The Crash Course, by Chris Martenson

Not finding any science books that piqued my interest at my local purveyor of pocketbooks, I had them order this lovely little tome for me. The first part of it kind of put me off. It was a bit didactic, assuming I hadn’t read any other books, ever, and some really basic terms had to be explained to my little pea brain. When I clued in this was the guy’s first book and he has spent a gazillion hours lecturing to businessmen, I kind of forgave him. I didn’t however forgive his editor.

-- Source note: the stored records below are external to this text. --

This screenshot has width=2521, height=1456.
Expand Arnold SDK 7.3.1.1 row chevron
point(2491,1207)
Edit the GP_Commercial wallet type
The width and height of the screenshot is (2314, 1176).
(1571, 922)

Anyway, once you get past the patronizing spoonfeeding at the beginning, he launches into a detailed description of the pickle our economy is in and why he thinks it’s on a steep course for a great big adjustment. Kudos for the level of detail. The guy knows what he’s talking about and gives us oodles of reasons why the exponential growth of our public and private debt is unsustainable. He then pitches himself into descriptions of why energy and the environment are on a similar course: from hockey stick peak to a slapshot into the pit. Again, good job and the farther away the first chapters get the better the writing becomes.

Sadly, he kind of messes up in the last chapters in describing scenarios for the next ten years. The section is called Convergence, but he doesn’t really address any of the obvious possibilities for what could happen if a crashing economy, unsufficient or too expensive energy, and environmental disaster all arrive on your doorstep with flowers and chocolates at the same time. For a book that purports to advise investors in the face of a multifront tsunami-level correction of our bloated lifestyle, his best advice is to buy gold, silver, or land. Well, dude, you party with that. I guess it’s better than an End is Nigh sandwich board for all the hobos who used to be stockbrokers.

The more I’ve thought about it over the last few weeks, the more I’ve wanted to revisit this little review and point out that overall, it’s an oustanding book. The best comparision I can make is to Kunstler’s The Long Emergency, and not merely for the breadth of subjects it covers, but for it’s clear writing and well supported arguments.

The best and worst thing about The Crash Course is his reliance on the concept of the exponential. Yes, he belabours the definition. But I’m more than willing to forgive him for that because later, he uses the concept as a great big hammer to nail home the severity of the predicaments are we’ve gotten ourselves into. Unlike a ton of other meat and potatoes books on our various crises, I will likely reread this one because it’s 90% meat.